There was plenty of other work to do besides skeining and baiting. In the last century women would collect water from the Ravine, near St Oswalds Church, and carry it down to replenish the stock on board the cobles. There was only one usable well, and the water was carried in buckets which were suspended from yokes carried on the shoulders. Fishing gear had to be regularly maintained. Earlier this century, lines were made by women in the evenings; nets were repaired and tanned; and the spare set of oilskins had to be oiled and varnished and hung up to dry. Much of this work would be done by women.

The fishermen's ganseys were knitted, along with woolen socks. A fisherman would have several such jerseys, the best one being kept for Sunday wear. It was a matter of pride that the menfolk were turned out wearing well-knitted ganseys. Many Filey fishermen posed in local studios around the turn of the century, and postcards of them, always wearing their very best gansey, were sold to holiday visitors. Many of these photographs survive today. The gansey was not darned if it became worn: a new patch would be knitted into it.

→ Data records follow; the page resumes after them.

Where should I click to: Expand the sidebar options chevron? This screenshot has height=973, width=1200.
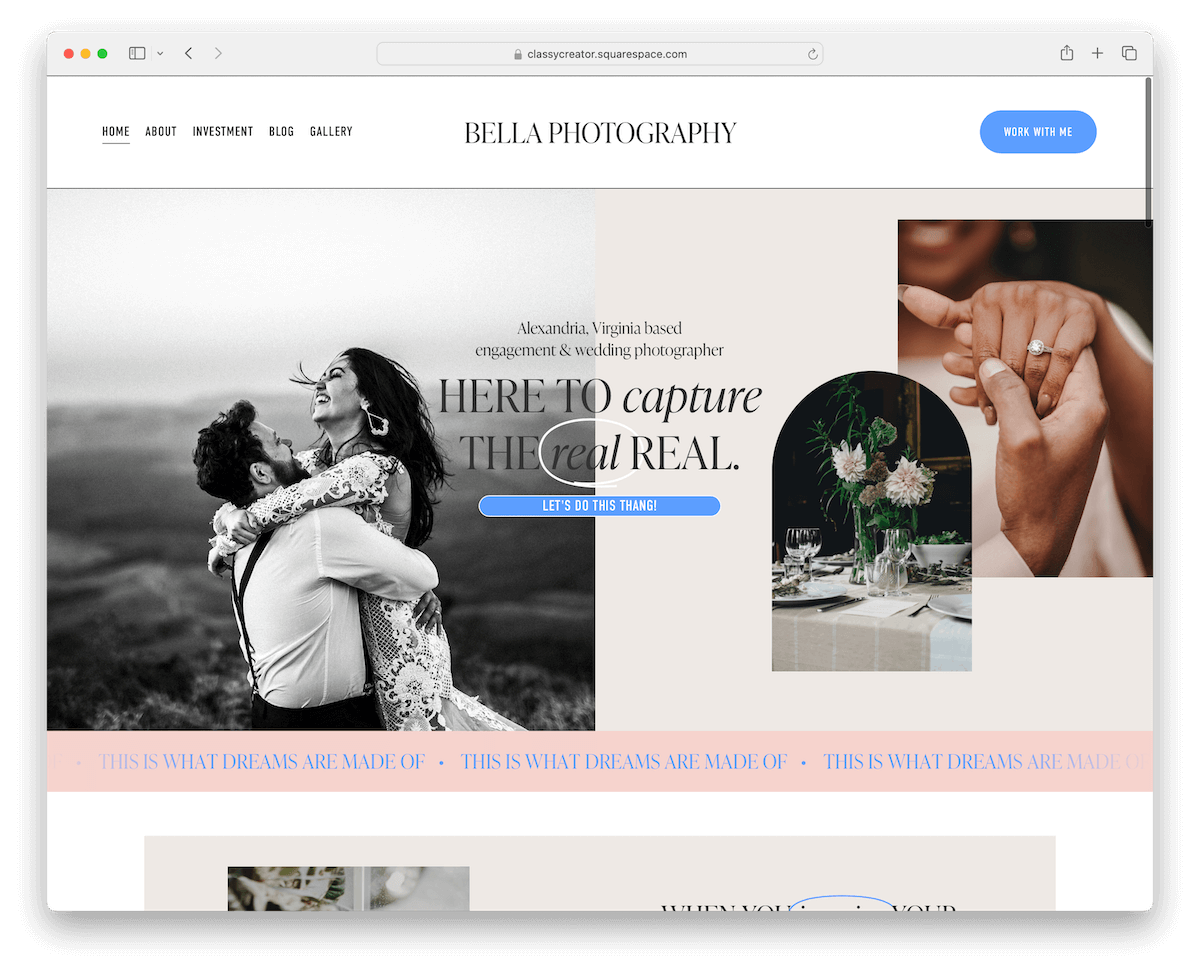pos(158,52)
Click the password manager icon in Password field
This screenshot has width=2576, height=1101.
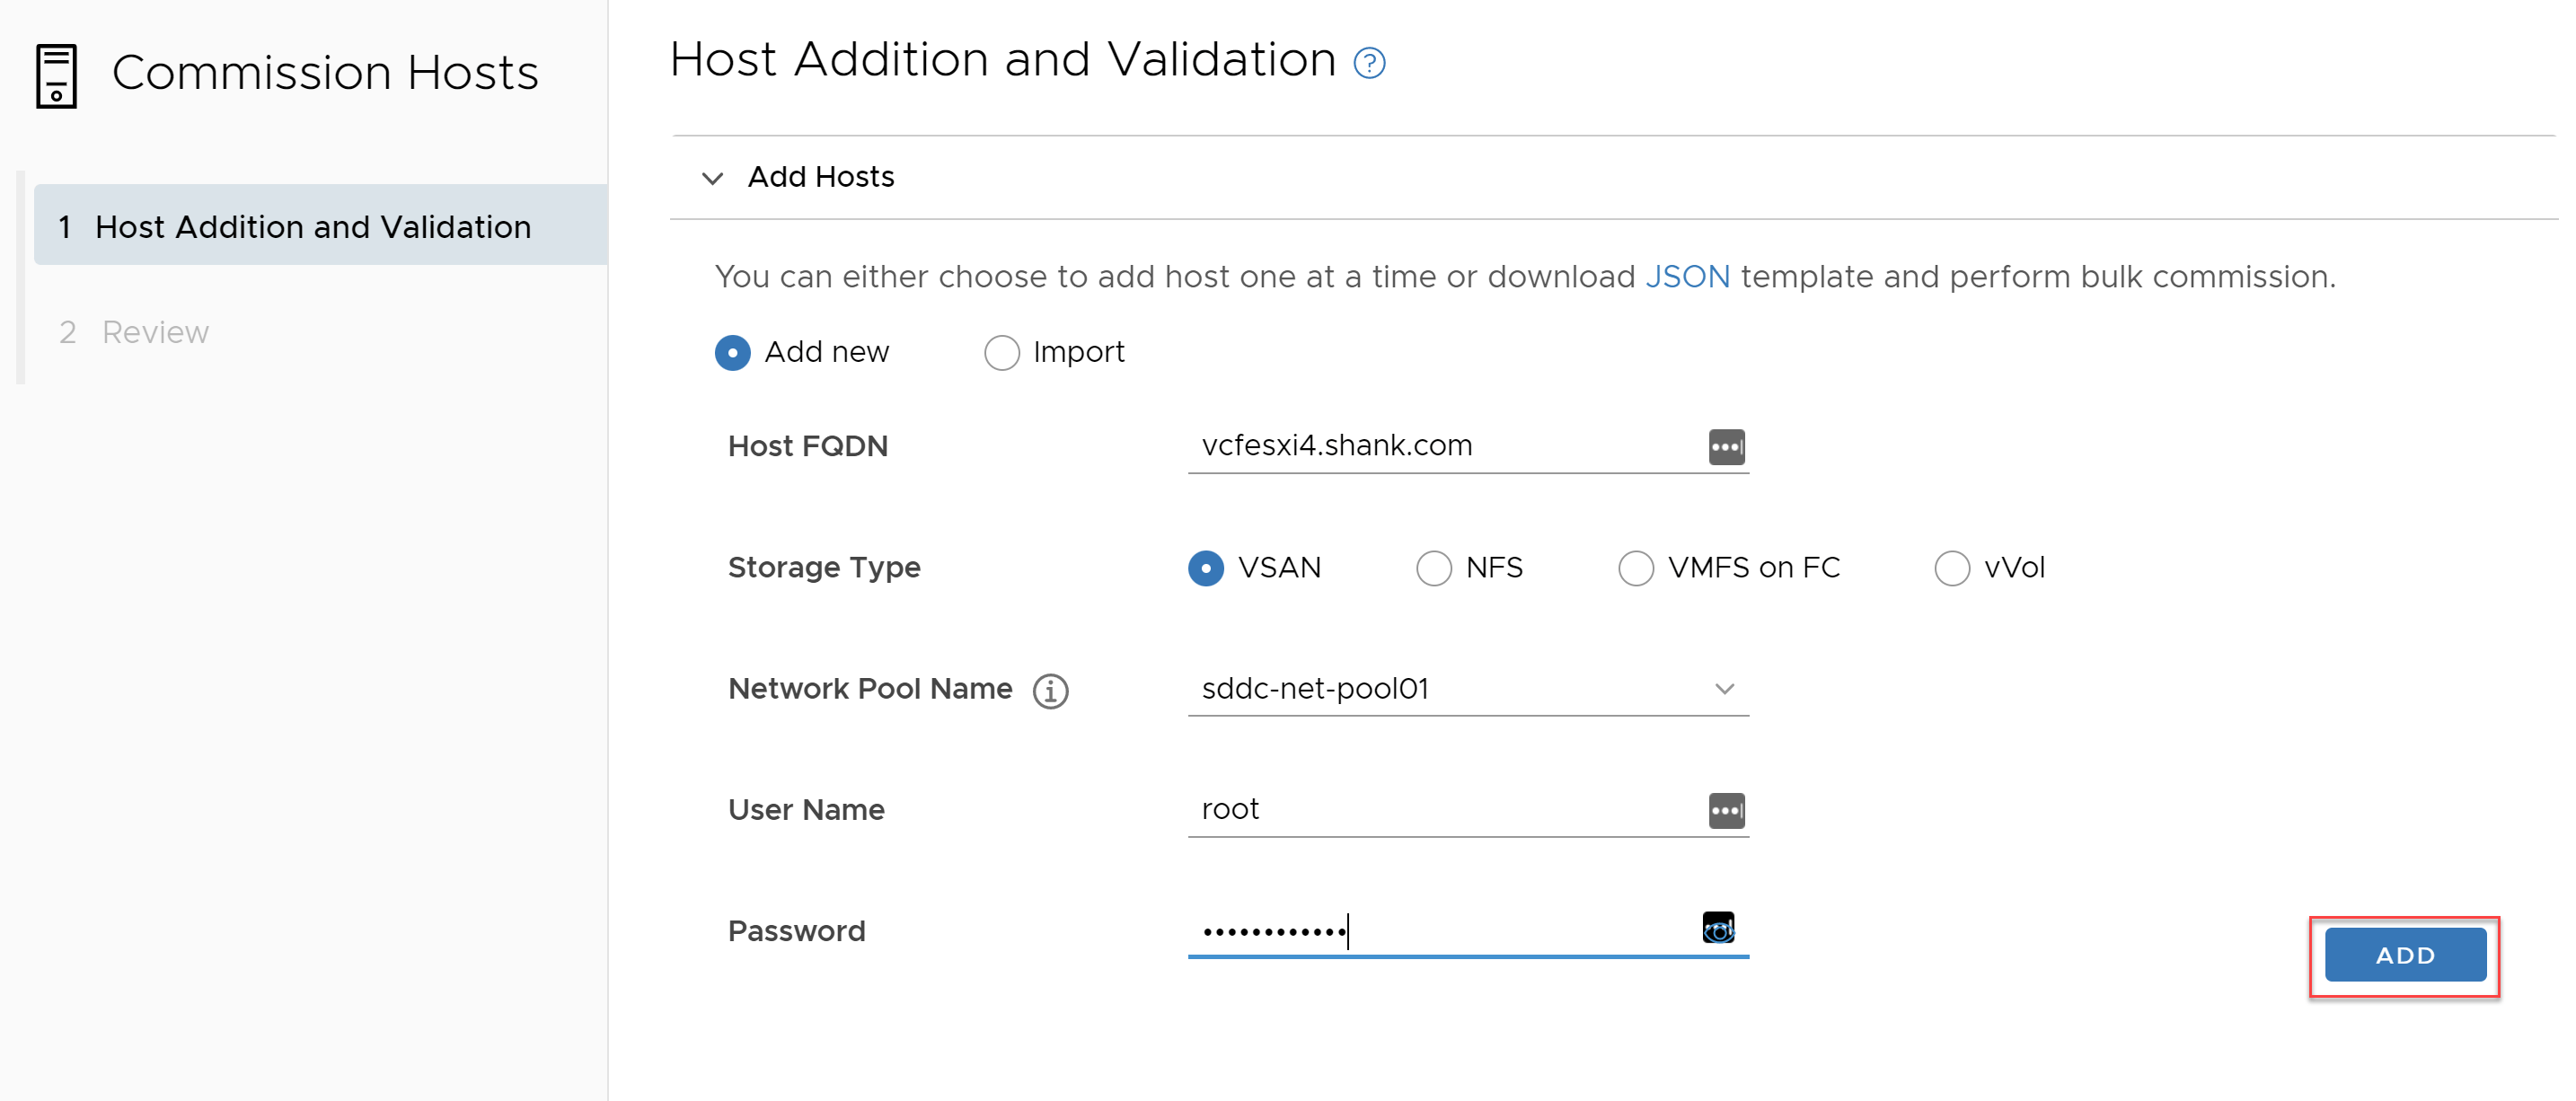(x=1718, y=928)
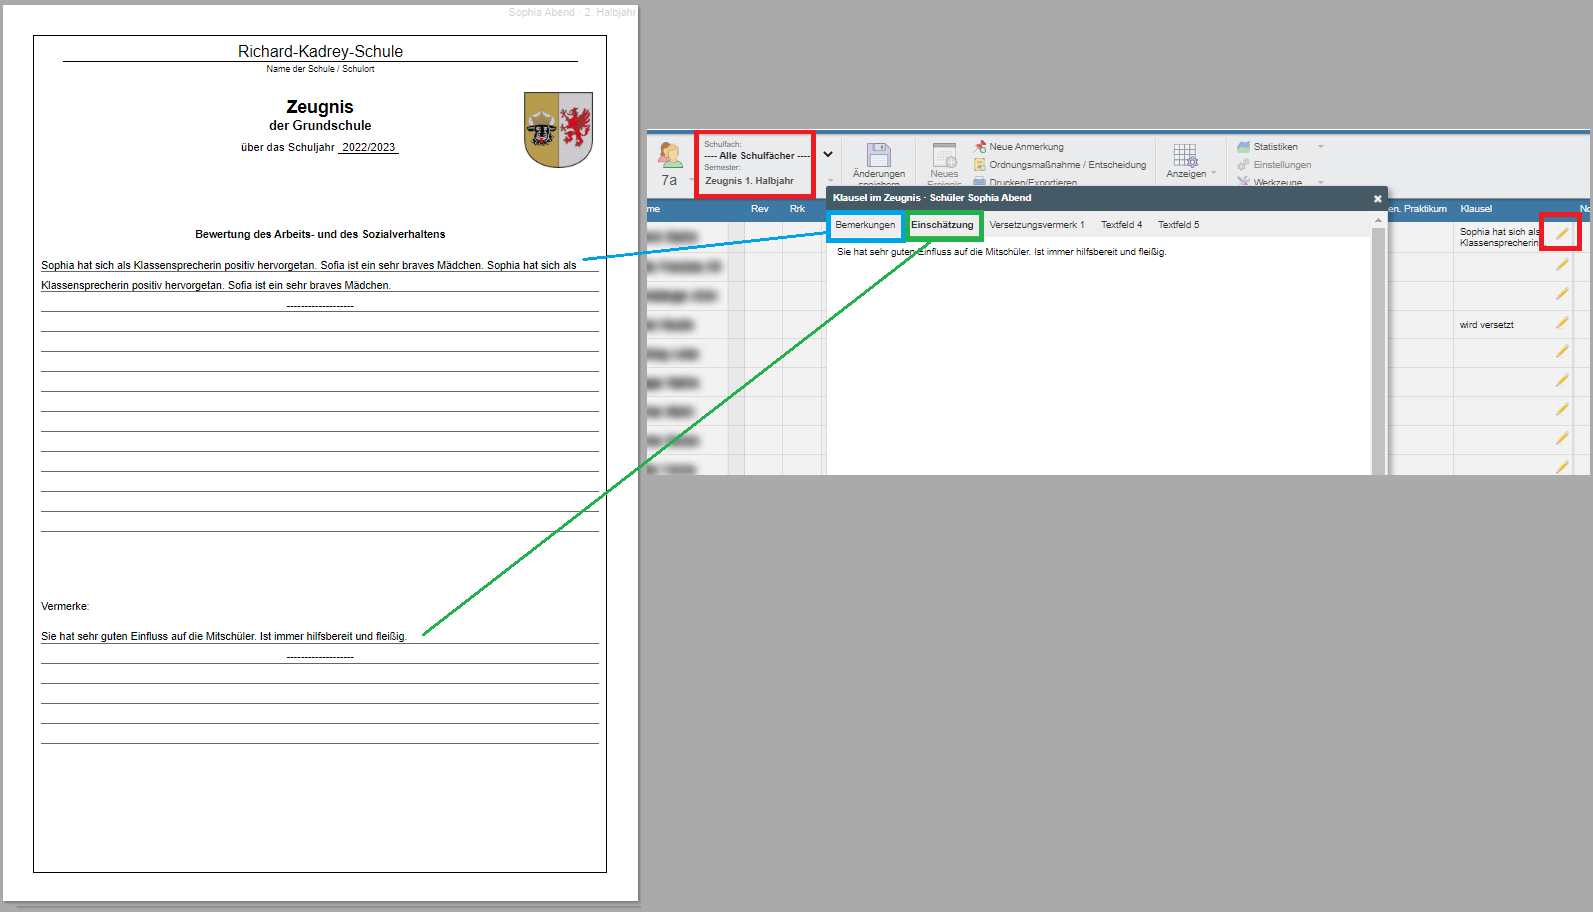This screenshot has height=912, width=1593.
Task: Switch to the Bemerkungen tab
Action: click(x=865, y=225)
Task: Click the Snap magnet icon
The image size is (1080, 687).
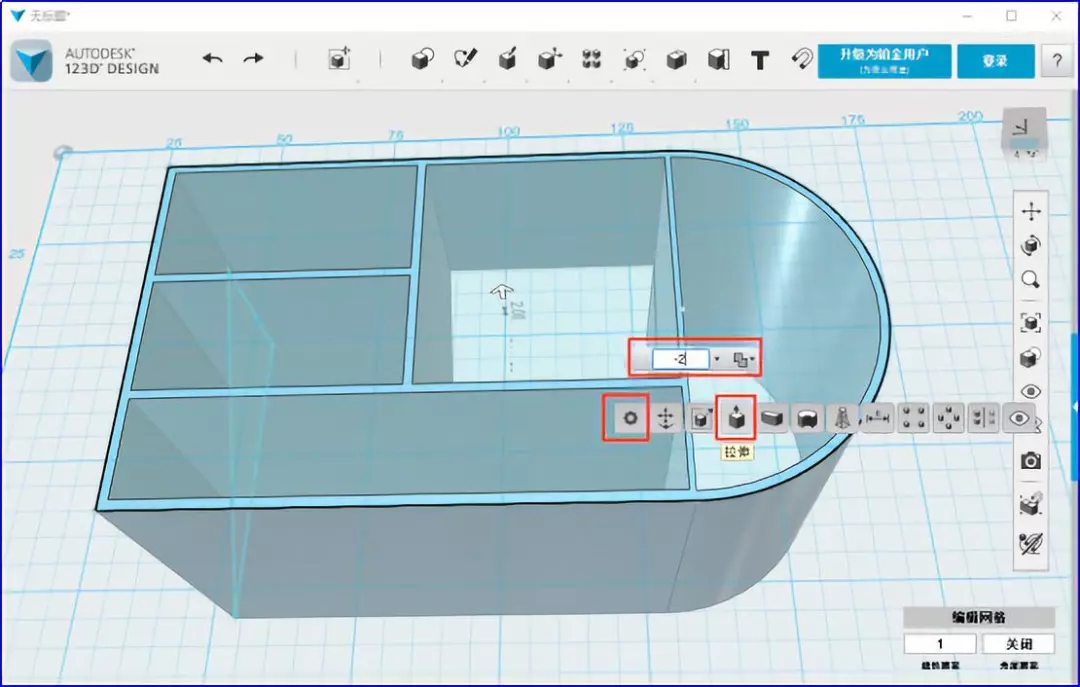Action: (x=801, y=60)
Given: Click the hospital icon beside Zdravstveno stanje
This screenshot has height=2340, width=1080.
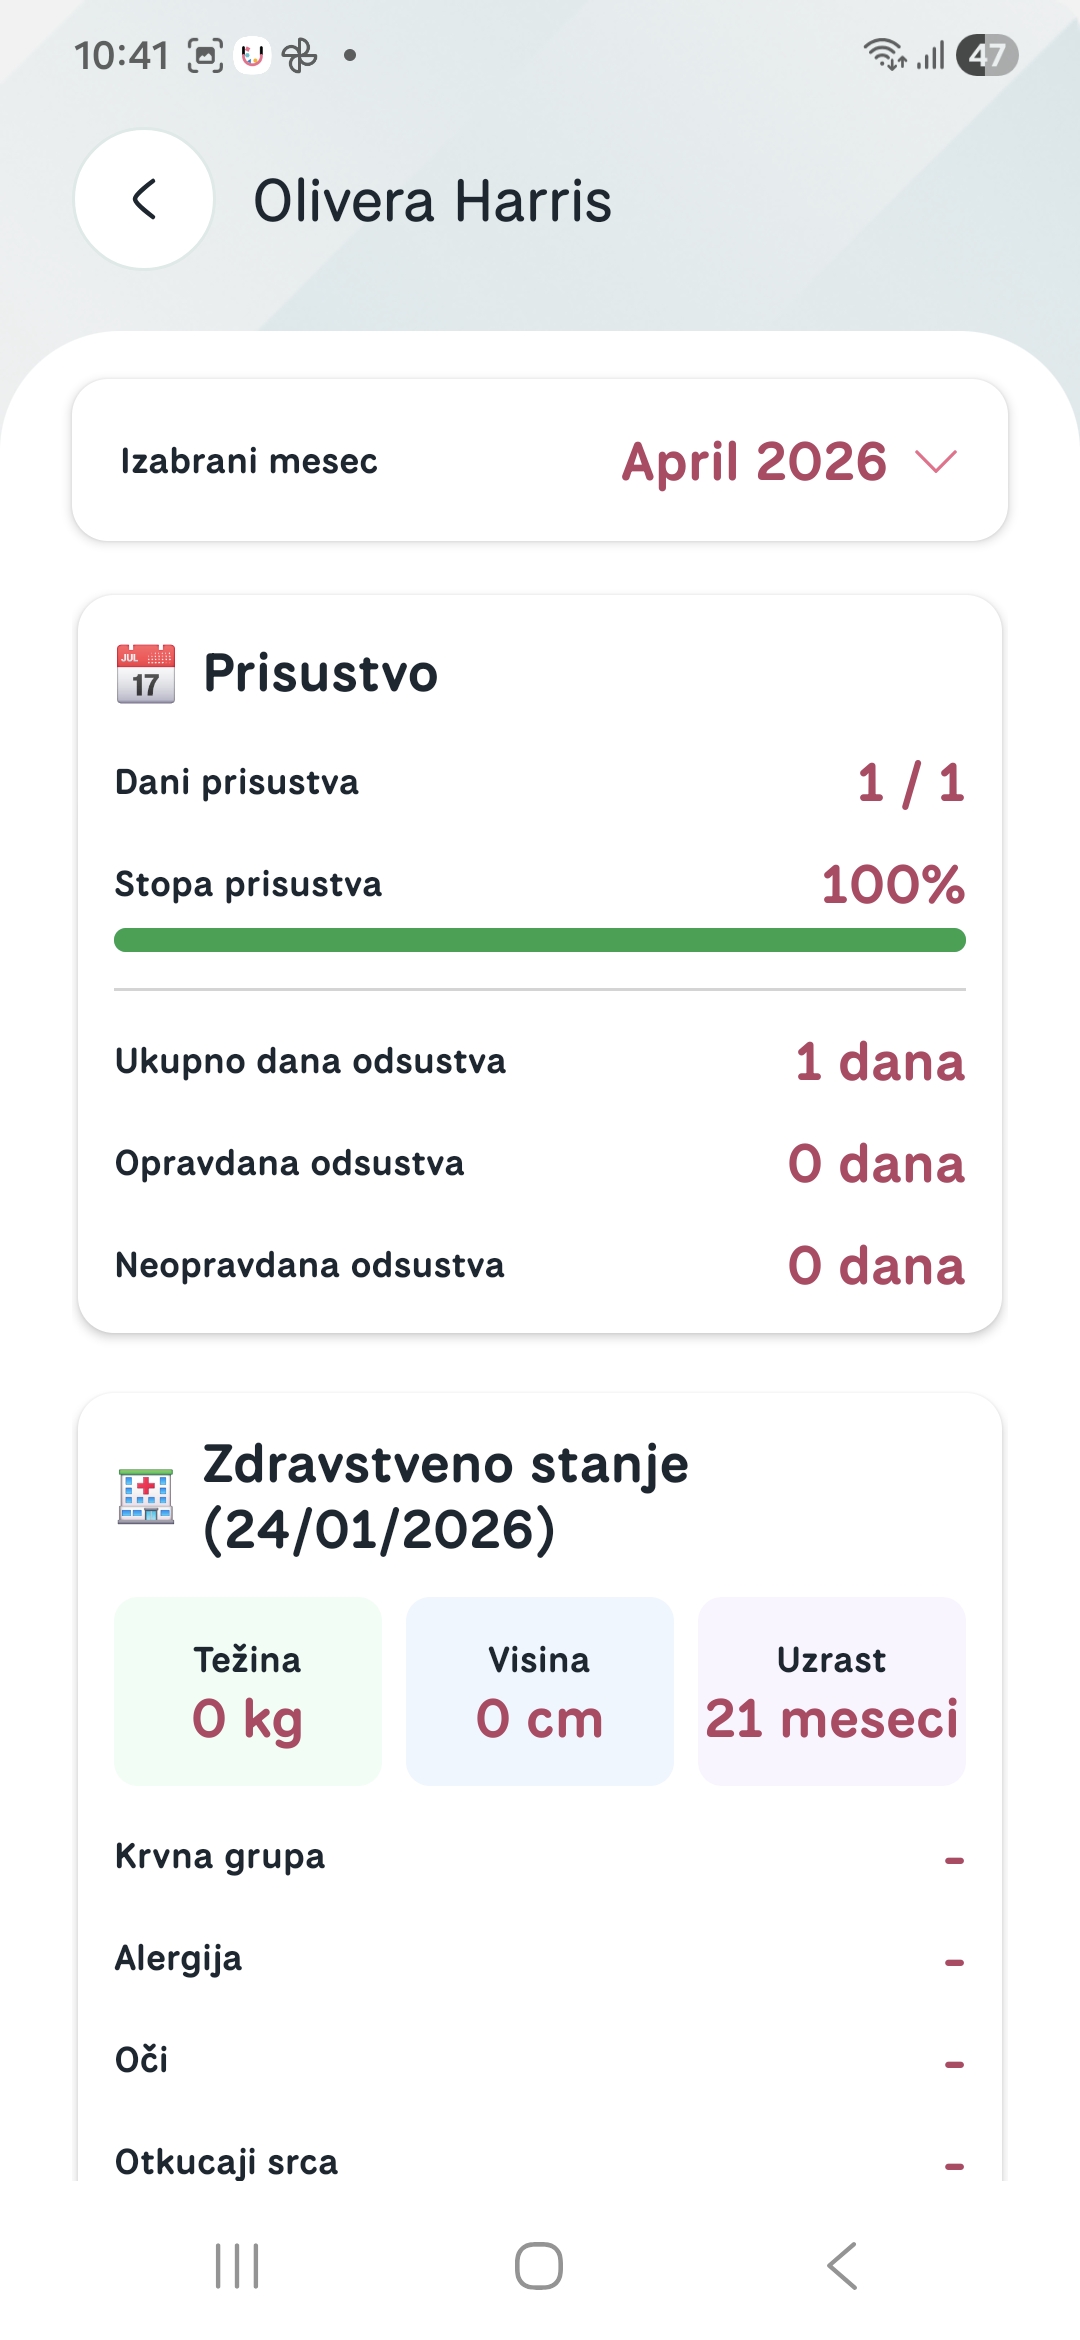Looking at the screenshot, I should [146, 1496].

Each fishing town or village had a distinctive pattern, so that the experienced eye could determine where a man came from. This practice may have developed because it was it made the identification of drowned bodies easier. We have seen that bodies could be taken for miles by the action of the sea. The patterns were handed down from mother to daughter.

Ganseys were thickly knitted: they had to be if they were to keep the wearer warm, and keep out water. It was inevitable, though, that a fisherman attired so heavily, and also wearing large leather boots, had little chance of remaining afloat if he were swept overboard.

Much of this website emphasises the mens work in the fishing industry. It should be clear, however, that the fishermen were indeed "ships without rudders" without their women. If the fishermen's labour was normally over "as soon as the boat touches the sands", then, as Reverend Shaw put it in 1867, the fisherwoman's work had only just begun!